RECORD SET:
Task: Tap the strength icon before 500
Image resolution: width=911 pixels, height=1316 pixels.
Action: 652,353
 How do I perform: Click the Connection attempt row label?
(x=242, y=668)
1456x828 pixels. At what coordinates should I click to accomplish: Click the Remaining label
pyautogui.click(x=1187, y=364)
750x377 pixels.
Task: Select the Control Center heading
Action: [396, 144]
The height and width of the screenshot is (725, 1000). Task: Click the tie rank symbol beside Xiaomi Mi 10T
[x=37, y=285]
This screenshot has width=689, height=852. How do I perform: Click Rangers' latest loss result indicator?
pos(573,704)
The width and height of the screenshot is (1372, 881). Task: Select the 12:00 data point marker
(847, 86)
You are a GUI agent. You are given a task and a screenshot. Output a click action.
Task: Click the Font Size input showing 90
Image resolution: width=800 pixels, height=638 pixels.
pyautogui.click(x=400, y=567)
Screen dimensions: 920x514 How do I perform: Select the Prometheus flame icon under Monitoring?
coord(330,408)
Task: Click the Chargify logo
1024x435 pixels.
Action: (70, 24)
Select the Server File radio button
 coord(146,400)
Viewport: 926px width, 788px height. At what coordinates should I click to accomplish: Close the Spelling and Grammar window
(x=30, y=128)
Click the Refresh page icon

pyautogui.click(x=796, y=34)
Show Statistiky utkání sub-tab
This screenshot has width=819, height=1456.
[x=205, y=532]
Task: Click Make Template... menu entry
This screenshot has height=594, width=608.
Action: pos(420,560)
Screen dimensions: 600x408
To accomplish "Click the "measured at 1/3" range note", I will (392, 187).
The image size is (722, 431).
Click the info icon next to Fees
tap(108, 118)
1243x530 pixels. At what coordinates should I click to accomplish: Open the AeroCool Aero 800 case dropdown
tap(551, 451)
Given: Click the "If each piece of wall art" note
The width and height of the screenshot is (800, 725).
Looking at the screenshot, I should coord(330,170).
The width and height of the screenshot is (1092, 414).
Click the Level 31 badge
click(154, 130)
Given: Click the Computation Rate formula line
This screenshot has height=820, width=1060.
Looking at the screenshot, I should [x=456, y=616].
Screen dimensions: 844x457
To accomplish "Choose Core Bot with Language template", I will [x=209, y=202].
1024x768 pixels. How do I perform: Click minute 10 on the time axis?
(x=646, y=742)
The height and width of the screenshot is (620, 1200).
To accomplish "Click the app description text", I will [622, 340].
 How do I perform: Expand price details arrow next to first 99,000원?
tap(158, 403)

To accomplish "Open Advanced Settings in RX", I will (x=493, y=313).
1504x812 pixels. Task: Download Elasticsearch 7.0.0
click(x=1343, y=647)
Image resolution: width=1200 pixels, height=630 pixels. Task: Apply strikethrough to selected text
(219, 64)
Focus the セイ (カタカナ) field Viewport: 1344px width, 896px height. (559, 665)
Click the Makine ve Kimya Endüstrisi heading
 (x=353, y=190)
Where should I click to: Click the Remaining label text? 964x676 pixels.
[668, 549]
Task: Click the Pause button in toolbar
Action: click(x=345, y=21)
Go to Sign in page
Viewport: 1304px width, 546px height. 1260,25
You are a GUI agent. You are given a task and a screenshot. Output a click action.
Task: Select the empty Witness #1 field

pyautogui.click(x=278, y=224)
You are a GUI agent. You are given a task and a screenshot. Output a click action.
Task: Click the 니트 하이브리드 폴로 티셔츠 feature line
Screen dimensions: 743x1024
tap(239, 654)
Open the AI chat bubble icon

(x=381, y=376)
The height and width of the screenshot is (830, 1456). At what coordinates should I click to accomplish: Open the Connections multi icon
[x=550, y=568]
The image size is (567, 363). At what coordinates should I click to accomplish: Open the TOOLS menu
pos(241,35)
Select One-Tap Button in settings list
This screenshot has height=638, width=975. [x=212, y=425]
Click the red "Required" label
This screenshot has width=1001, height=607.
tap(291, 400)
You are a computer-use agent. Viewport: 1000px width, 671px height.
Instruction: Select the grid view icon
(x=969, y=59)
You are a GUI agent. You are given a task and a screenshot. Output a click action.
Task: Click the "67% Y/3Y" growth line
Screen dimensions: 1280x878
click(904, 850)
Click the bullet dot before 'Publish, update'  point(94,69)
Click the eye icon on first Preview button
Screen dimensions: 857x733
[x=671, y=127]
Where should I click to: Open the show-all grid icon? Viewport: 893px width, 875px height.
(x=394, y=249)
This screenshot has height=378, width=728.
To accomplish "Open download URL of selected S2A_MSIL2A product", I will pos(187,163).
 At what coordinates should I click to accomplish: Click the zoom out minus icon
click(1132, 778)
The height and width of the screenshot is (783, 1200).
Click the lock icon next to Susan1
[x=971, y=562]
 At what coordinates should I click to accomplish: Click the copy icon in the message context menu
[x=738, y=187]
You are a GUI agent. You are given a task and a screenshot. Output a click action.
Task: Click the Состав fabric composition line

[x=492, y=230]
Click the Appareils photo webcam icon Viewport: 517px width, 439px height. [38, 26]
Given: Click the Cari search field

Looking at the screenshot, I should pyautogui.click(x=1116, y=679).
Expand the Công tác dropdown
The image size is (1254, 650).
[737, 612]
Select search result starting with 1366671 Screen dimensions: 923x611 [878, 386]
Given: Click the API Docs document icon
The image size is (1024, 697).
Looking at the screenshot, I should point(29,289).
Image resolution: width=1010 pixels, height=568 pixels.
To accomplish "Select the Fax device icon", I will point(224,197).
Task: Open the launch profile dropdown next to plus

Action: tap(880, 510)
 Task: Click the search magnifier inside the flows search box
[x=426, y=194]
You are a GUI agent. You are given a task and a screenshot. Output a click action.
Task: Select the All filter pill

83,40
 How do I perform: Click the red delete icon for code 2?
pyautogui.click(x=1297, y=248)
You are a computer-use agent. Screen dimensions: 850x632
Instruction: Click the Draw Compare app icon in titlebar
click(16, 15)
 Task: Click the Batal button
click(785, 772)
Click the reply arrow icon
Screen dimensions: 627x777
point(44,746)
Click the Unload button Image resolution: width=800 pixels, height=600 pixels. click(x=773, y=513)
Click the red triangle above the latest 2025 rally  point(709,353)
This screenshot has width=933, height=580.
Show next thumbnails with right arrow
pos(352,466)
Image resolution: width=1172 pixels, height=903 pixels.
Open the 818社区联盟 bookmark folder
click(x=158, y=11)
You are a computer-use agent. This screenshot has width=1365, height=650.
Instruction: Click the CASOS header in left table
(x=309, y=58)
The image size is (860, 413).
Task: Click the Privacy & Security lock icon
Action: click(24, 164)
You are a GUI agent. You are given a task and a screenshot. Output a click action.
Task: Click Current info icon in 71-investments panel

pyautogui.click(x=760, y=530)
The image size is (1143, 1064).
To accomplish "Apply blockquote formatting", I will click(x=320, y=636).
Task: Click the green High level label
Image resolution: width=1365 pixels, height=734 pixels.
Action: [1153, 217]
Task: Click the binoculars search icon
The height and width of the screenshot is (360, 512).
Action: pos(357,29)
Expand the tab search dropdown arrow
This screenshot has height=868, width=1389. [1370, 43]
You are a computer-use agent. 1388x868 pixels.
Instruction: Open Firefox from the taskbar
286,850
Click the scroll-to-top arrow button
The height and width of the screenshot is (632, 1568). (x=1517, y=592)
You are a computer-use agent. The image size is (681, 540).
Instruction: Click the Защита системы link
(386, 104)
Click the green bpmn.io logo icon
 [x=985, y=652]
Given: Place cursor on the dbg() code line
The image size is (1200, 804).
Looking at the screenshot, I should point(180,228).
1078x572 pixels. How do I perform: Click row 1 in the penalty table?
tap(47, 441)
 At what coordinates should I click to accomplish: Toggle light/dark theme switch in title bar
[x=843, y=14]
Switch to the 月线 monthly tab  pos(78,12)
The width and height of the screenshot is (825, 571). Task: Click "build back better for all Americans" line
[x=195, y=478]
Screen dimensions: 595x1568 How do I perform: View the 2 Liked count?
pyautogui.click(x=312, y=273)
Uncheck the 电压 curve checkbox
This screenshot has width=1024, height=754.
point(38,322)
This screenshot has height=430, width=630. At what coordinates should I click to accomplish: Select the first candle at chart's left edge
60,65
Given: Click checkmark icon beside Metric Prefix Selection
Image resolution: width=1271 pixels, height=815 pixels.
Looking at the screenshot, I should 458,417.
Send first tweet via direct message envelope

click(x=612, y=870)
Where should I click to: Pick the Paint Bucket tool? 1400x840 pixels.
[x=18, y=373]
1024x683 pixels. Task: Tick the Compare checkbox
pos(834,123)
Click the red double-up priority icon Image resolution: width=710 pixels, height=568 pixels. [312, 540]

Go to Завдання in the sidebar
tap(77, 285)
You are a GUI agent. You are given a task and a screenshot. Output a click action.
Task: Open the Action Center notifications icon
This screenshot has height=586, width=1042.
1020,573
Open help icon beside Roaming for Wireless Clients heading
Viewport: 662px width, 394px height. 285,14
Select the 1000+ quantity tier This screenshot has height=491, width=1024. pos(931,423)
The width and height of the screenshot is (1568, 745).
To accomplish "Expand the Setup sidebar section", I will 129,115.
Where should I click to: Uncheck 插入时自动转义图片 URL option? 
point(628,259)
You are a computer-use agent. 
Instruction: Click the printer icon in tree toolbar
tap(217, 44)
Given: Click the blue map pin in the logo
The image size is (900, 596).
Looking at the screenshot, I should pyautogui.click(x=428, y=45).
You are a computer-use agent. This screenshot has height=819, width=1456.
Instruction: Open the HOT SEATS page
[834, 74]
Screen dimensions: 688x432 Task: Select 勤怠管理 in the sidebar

ASSIGNED TASK: In the listing above, please copy exactly the lines from the first through the one that contains "Task: Click the Chargify logo", and no others.

SOLUTION TO THIS EXERCISE:
Task: Tap the strength icon before 500
Image resolution: width=911 pixels, height=1316 pixels.
Action: 652,353
 How do I perform: Click the Connection attempt row label?
(x=242, y=668)
1456x828 pixels. At what coordinates should I click to accomplish: Click the Remaining label
pyautogui.click(x=1187, y=364)
750x377 pixels.
Task: Select the Control Center heading
Action: [396, 144]
The height and width of the screenshot is (725, 1000). Task: Click the tie rank symbol beside Xiaomi Mi 10T
[x=37, y=285]
This screenshot has width=689, height=852. How do I perform: Click Rangers' latest loss result indicator?
pos(573,704)
The width and height of the screenshot is (1372, 881). Task: Select the 12:00 data point marker
(847, 86)
You are a GUI agent. You are given a task and a screenshot. Output a click action.
Task: Click the Font Size input showing 90
Image resolution: width=800 pixels, height=638 pixels.
pyautogui.click(x=400, y=567)
Screen dimensions: 920x514 How do I perform: Select the Prometheus flame icon under Monitoring?
coord(330,408)
Task: Click the Chargify logo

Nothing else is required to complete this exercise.